On a theoretical level, relying on such cohort data instead of aggregate data is problematic to the extent that the margin of error on the cohort level is usually even worse than that across the aggregate.  The methodology has to be much more sophisticated and refined to get data at such granular levels right. If the null hypothesis cannot be refuted on the aggregate level, I doubt it can be refuted on the cohort level. Any extra information contained in such data would probably be swamped by the extra margins of error encountered in extracting data with methodologies that failed to properly obtain information at the aggregate level.

On a practical level, to fully test such a hypothesis, I would need not only to build a computer model, but also to make a large number of assumptions (as Banister did also) to populate the model with actual working numbers. Such a calculation would obviously be more complicated.  And even if I did undertake such a task, whatever result I conclude may not be of much worth to counter Banister’s conclusion since Banister did not share most of her numbers and I would also need to make many assumptions to come up with hard numbers that a computer can crunch.

For both these reasons, I do not think it to be productive here to try to show how the null hypothesis is not refutable in a quantitative fashion. I will do so qualitatively instead. Below my goal is to show how much unproven assumption underlies  Banister’s thesis, how much freedom Banister had in making assumptions and making up numbers, and ultimately how much of the “consistency” and “plausibility” Banister’s rants about can be easily manufactured.

Garbage In Garbage Out

Throughout the book, Banister seemed genuinely impressed by how well the government’s newly released, the government’s originally published data and her hypothesis appeared to complement each other. Banister never attempted to analyze how testable her hypothesis is against the underlying data.  Instead, her confidence in her theory all seemed to arose from  how “plausible” and “believable,” “complete,” “apparently complete” and  “consistent” the data became when she applied her interpretation of government data, her many assumptions, her selection of what fragmentary to incorporate and what to reject.

Unfortunately, while consistency of data may sometimes be used to affirm – i.e. to confirm, to double check –  the quality of an otherwise well-established data set, consistency per se can never be used to establish the quality of an otherwise questionable data set.  If one depends only on that, one will be judging theories based on what appears most “plausible” and “believable,” by one’s own “worldviews,” not by what is actually statistically supported.

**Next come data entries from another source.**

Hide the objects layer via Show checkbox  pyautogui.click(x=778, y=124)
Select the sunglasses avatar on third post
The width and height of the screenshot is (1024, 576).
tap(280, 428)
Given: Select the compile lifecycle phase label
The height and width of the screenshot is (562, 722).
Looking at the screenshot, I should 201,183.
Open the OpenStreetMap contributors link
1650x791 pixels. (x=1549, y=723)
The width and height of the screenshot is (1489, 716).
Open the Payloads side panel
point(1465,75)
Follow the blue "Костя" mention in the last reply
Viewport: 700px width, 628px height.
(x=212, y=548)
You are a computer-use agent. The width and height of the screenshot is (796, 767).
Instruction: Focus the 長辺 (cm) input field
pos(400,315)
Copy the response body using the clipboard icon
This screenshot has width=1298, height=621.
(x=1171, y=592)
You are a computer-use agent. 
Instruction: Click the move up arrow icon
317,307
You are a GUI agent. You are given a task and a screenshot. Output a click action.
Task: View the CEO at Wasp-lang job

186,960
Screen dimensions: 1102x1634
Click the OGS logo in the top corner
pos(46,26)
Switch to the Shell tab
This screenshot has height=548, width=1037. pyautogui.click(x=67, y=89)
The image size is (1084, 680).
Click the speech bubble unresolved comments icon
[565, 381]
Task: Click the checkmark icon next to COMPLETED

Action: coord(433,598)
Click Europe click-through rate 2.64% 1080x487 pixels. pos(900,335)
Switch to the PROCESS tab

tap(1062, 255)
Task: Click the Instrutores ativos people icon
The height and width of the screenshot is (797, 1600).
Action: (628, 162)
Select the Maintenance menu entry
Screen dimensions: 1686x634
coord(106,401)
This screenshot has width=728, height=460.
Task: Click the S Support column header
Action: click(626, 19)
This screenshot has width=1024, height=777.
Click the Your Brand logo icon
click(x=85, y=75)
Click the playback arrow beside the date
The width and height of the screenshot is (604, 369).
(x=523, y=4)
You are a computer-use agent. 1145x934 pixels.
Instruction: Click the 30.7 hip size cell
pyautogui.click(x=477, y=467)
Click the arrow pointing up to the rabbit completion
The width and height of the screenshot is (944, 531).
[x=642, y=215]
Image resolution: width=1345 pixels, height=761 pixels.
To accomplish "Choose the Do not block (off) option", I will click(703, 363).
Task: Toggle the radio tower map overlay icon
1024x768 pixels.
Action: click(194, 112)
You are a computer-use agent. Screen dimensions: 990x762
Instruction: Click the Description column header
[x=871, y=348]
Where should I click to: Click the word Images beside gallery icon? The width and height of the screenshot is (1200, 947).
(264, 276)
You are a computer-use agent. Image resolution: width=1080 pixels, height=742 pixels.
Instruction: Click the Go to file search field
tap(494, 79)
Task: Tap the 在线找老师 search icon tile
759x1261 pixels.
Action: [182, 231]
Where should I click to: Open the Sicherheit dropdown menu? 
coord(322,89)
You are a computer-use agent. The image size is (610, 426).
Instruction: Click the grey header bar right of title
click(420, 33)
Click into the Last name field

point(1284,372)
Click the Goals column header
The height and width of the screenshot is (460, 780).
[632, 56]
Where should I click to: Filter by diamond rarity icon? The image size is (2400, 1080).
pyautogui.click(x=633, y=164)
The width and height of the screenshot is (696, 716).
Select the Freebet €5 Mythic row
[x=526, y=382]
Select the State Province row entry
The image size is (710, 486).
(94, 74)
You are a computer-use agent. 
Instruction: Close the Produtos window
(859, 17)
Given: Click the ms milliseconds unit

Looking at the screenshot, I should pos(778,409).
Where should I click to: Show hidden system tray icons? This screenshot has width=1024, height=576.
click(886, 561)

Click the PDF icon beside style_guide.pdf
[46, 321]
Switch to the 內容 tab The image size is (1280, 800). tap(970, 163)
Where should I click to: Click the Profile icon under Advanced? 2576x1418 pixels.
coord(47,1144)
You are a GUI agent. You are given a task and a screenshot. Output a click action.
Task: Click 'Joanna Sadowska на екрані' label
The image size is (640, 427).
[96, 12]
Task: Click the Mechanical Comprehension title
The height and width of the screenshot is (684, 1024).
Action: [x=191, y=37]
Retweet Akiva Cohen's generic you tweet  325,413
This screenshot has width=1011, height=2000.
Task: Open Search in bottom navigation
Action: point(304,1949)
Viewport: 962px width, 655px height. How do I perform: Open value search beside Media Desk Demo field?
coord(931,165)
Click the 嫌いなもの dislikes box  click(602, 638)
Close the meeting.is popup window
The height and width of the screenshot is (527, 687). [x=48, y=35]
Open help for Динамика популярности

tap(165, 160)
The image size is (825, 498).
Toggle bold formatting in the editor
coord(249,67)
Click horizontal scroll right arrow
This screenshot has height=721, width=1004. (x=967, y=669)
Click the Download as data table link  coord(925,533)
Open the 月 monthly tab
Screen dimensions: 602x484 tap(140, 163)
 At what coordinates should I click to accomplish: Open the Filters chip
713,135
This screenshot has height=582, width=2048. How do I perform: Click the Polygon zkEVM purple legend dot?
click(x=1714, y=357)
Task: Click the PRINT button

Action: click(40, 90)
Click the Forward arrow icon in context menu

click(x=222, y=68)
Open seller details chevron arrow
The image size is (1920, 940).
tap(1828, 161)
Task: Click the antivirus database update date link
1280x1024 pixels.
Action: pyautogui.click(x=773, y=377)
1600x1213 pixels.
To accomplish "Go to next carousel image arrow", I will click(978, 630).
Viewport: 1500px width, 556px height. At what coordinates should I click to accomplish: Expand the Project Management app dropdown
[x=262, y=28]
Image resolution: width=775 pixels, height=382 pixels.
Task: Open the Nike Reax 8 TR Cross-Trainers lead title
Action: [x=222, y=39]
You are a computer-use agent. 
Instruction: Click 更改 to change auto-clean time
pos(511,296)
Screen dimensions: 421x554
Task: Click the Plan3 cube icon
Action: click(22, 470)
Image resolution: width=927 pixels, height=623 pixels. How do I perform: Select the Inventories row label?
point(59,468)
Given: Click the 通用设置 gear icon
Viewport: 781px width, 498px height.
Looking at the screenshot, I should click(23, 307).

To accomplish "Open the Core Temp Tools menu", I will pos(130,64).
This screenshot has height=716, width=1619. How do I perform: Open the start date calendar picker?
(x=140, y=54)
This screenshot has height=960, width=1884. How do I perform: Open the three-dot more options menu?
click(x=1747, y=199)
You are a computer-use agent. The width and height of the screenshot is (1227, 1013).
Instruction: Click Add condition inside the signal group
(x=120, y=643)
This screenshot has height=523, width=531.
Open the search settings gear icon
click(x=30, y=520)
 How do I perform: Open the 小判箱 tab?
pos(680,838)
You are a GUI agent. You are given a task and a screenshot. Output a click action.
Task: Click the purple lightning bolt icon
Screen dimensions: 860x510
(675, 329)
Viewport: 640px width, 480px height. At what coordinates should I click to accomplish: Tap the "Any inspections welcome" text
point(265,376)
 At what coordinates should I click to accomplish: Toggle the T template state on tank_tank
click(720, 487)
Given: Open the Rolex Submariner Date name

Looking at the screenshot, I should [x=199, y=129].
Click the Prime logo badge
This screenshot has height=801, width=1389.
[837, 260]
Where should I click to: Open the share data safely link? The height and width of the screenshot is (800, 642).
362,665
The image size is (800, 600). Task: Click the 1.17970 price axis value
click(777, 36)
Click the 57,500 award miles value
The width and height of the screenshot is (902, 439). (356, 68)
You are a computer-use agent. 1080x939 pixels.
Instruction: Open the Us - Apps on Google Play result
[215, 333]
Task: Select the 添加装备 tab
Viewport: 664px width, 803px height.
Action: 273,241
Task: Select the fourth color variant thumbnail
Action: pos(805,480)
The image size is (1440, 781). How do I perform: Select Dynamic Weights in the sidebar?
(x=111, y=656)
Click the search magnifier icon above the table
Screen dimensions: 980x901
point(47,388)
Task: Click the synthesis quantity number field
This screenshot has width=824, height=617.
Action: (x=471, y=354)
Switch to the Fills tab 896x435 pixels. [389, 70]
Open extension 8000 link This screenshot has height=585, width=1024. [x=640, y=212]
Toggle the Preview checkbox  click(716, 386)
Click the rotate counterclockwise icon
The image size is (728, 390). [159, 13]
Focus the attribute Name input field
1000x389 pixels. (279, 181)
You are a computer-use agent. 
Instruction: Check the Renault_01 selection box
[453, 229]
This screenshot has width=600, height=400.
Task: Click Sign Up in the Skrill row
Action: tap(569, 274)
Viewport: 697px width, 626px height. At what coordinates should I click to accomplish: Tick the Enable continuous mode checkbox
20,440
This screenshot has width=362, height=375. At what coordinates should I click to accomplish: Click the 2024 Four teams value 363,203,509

Such would not be empirical driven research.  Such would not be science.

Consider Banister’s approach to using as the basis of her study the government’s birth and death rates, measurements that all reputable demographers – including herself – had previously considered unreliable.  This is critical.  Without good hard statistical foundations, Banister’s entire study is built on a deck of card.

The problem with government’s original data for the 1950’s and 1960’s was not just that there was under-reporting of births and deaths (that might be corrected for systematically), but that the methodology was of such that the data produced was deemed not reliable, not reproducible.  The data was so imprecise that any conclusion one can glean from the data (with fancy methodology, etc.) would have been drowned out by the margins of error inherent in any calculations.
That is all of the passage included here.